Assigned task: The output should be the listing below, limited to the lines from the one with "You are a GUI" through the one with "Image resolution: width=236", exact and without pictures.

Records shown:
============

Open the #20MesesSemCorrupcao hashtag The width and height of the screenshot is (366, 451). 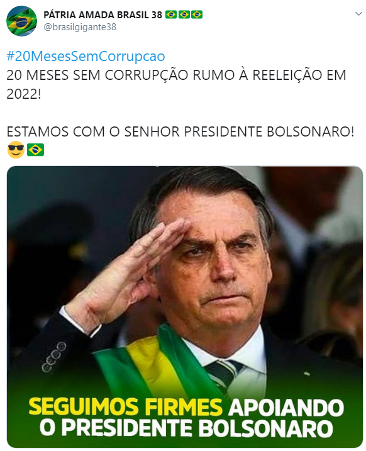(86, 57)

============

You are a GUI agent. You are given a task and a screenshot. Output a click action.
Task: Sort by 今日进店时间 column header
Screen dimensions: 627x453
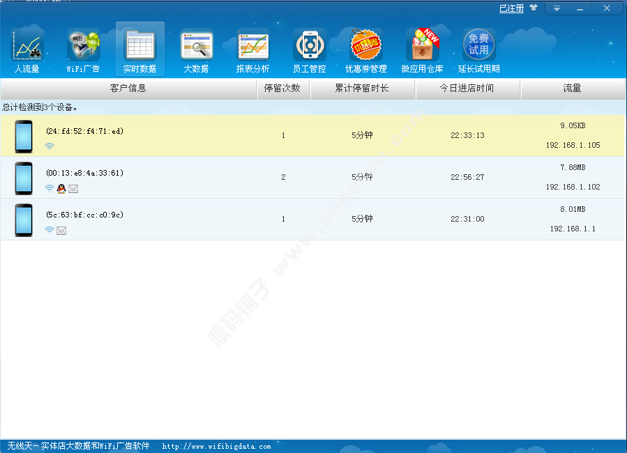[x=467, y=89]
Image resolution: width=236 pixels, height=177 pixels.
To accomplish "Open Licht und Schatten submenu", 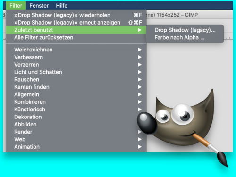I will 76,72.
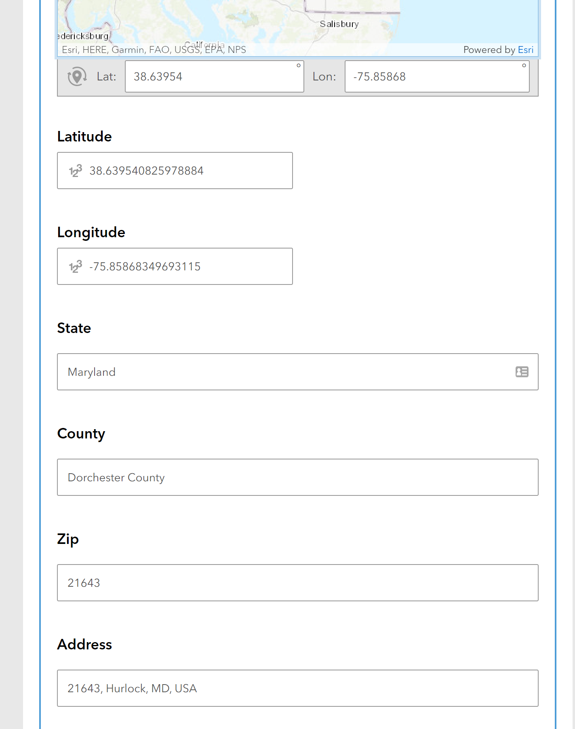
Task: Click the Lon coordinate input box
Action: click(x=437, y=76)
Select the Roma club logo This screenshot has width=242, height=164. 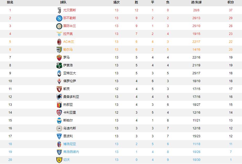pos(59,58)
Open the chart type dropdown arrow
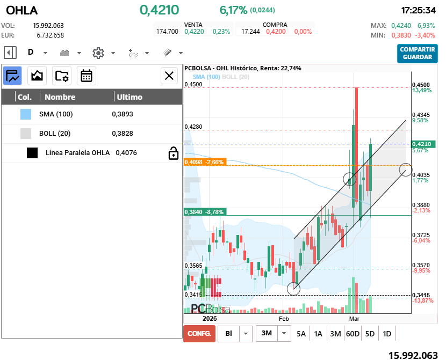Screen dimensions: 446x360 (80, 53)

============

Your response:
You are a GUI agent. You are given a task and a screenshot. Output a click action.
Task: Sort by 今日进店时间 column header
Screen dimensions: 627x453
[x=467, y=89]
Image resolution: width=236 pixels, height=177 pixels.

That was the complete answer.